Electrochemical gas capture and separation uses applied potential, rather than heat or pressure swings, to bind and release target gases — opening a route to lower-energy CO2 capture, O2/N2 separation, and selective recovery of acid gases at modest temperatures. The discipline sits at the intersection of electrocatalysis, redox-active organic chemistry, and membrane science, and it draws on much of the same hardware and material set that powers fuel cells, electrolyzers, and flow batteries.

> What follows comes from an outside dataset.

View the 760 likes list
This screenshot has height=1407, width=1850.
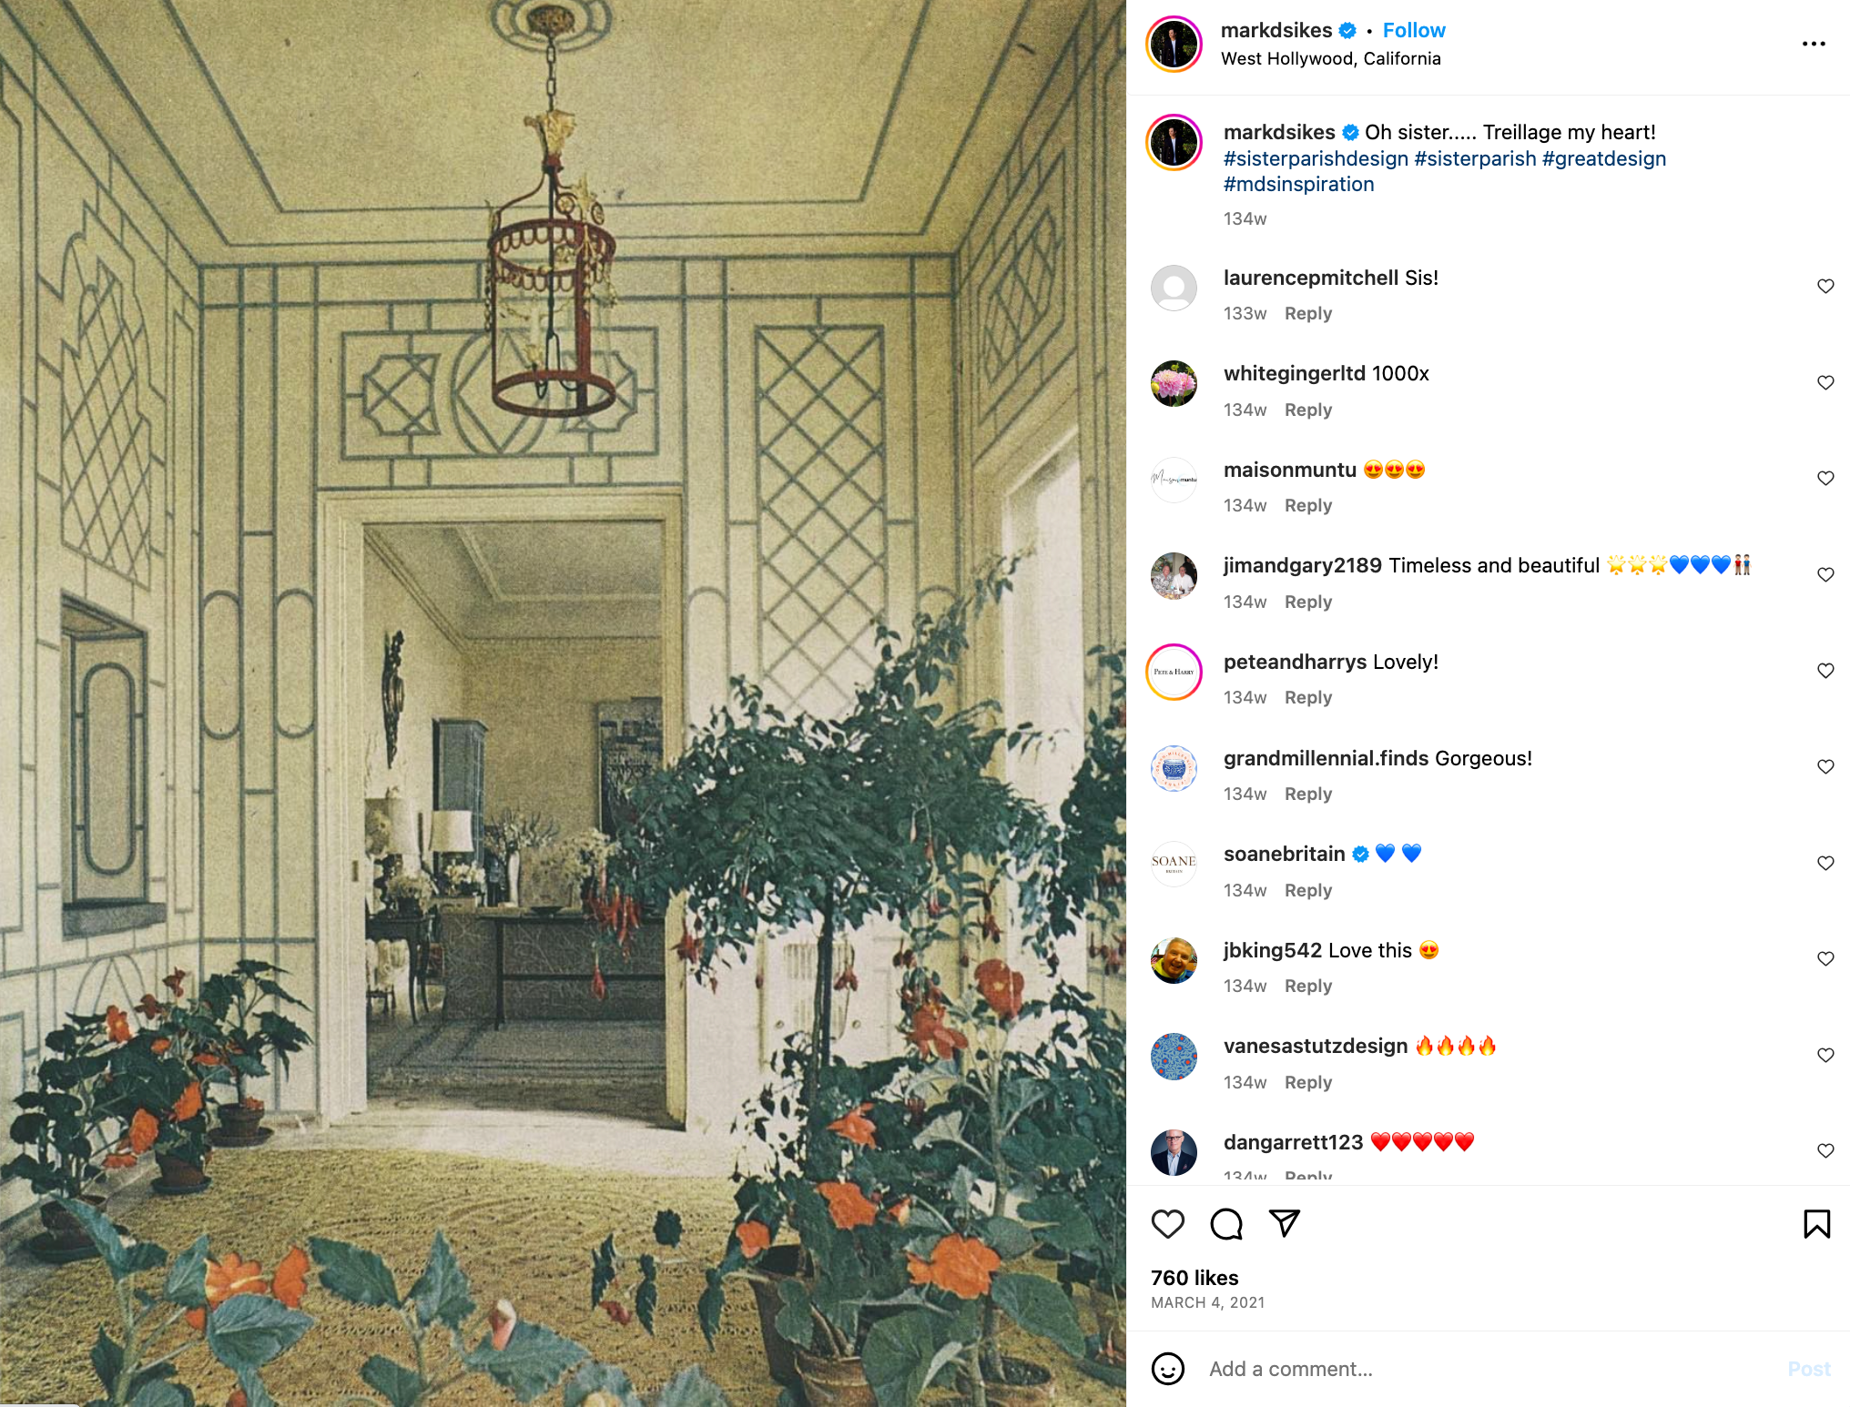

Researchers in this area typically work along three experimental tracks. The first is electrochemically mediated capture, in which redox-active sorbents — quinones and related carbonyls, bipyridinium species, metal-amine complexes, and polymer-bound analogues — are cycled between states with different affinities for CO2 or other Lewis-acidic gases. The second is membrane-based separation driven by ion-conducting polymers and mixed ionic-electronic conductors, where selectivity comes from the transport properties of the membrane and the catalytic interface rather than from a sorbent loop. The third is direct electrocatalytic conversion, where the captured gas is reduced in situ to CO, formate, or other products, blurring the line between separation and CO2 reduction.
Common material families across these tracks include carbon-supported electrocatalysts, sulfonated PFSA and hydroxide-conducting ionomers, polyolefin and ceramic-reinforced separators, gas diffusion layers with integrated microporous layers, and porous current collectors based on sintered metals or carbon paper. Cell formats borrow from PEM and AEM electrolyzer architectures and from redox flow battery hardware.
This catalog treats gas capture and separation as a cross-cutting discipline rather than a single product family. Supporting electrodes, ionomers, membranes, gas diffusion media, and electrochemical cell hardware are distributed across the relevant materials and equipment sections of the rest of the catalog.